Passage:
• • • •

So the net force has to be 0, i wasnt exactly sure how to do this one because i didnt know the lengths of anything. But i just assumed the distance at point A to be 1, and point G to be 1. so B would be 2/3, C 1/3, D 0, E 1/3, and F 2/3. So after that i multiplied the forces by their respective distances, and came up with the force on the right hand side being 66.66666 N more thaen the left side, in a upward direction. So, if you had 200N force you could put it either up at C or down at E to balance that out, since 1/3 of 200N is 66.6666N, right?

The 10-point center-circle bull's eye on the official slow fire pistol target is 7/8 in. in diameter. What angle does it subtend as seen by a shooter 55 ft away?
radians?
degrees?


I have no idea how to do this problem. We've done nothing like this in class, and the book is really no help. I've tried reading the whole chapter and theres nothing that i found to help me. I just need to get pointed in the right direction. Is it just asking what the measure of the angle is if it's a big circle with a radius of 55ft, and it wants to know the measure of that 7/8 of an inch?

• • • •

Supplied information:
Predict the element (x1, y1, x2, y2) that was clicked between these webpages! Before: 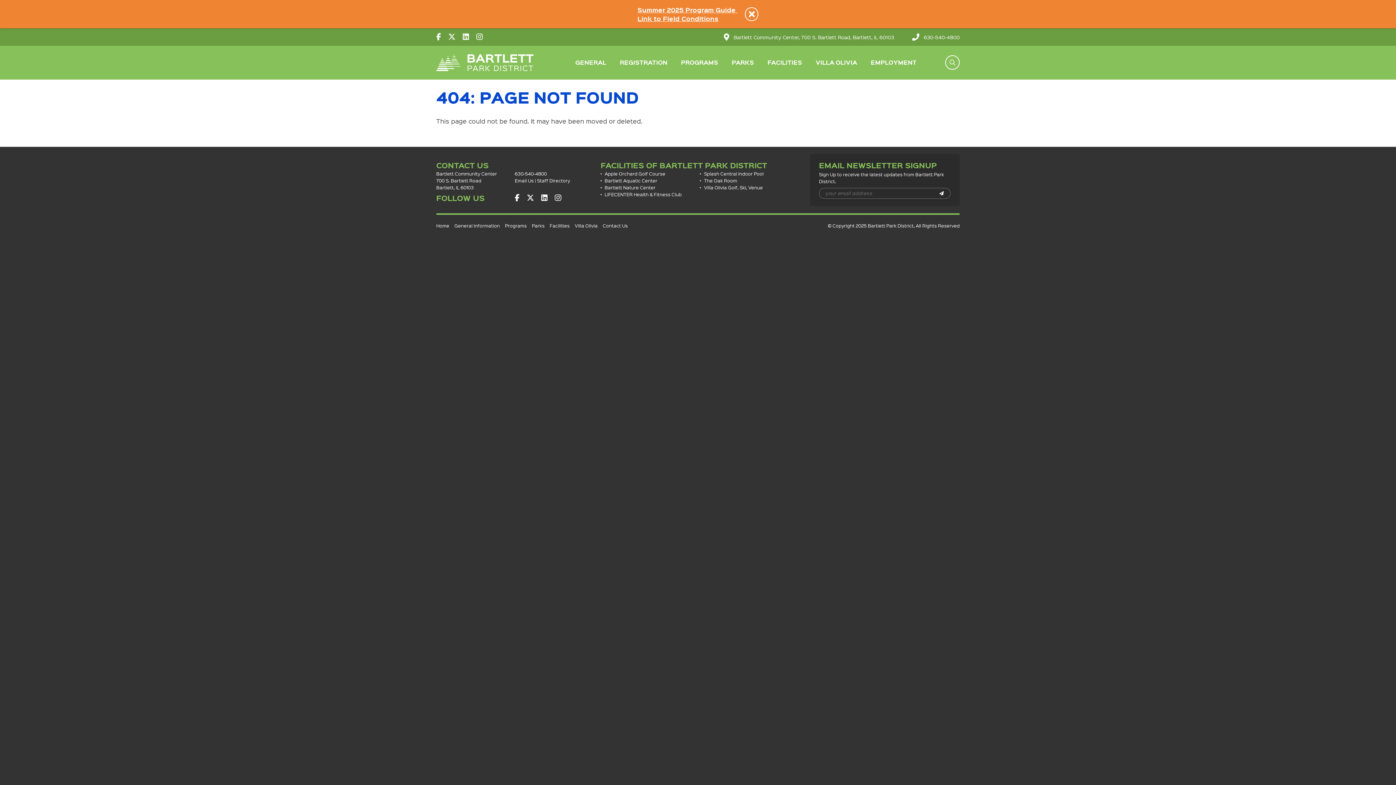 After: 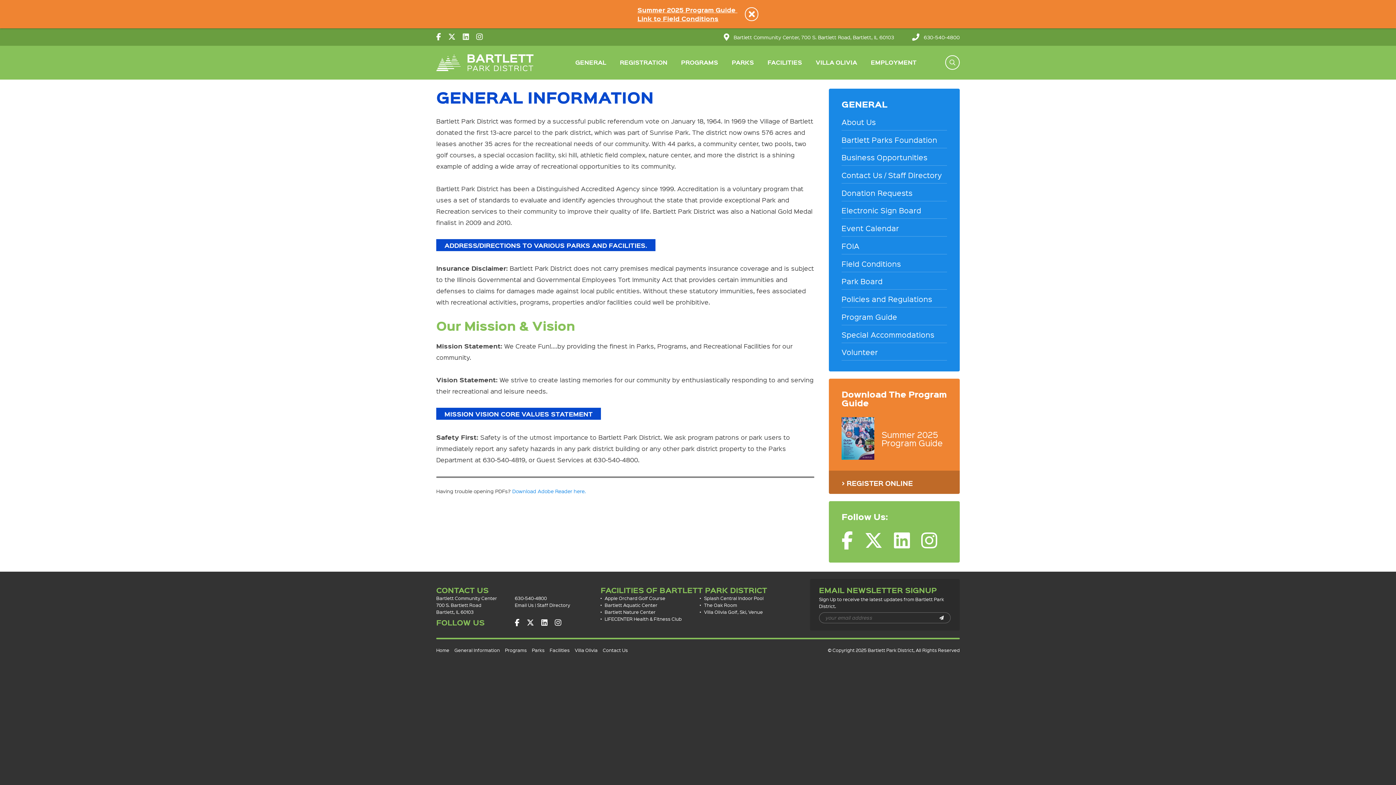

• • • •

Change "lengths" to "dimensions" in the forum thread and write out the part that opens with "So the net force" and closes with "is 66.6666N, right?". The lines are separate from the forum thread.

Solution:
So the net force has to be 0, i wasnt exactly sure how to do this one because i didnt know the dimensions of anything. But i just assumed the distance at point A to be 1, and point G to be 1. so B would be 2/3, C 1/3, D 0, E 1/3, and F 2/3. So after that i multiplied the forces by their respective distances, and came up with the force on the right hand side being 66.66666 N more thaen the left side, in a upward direction. So, if you had 200N force you could put it either up at C or down at E to balance that out, since 1/3 of 200N is 66.6666N, right?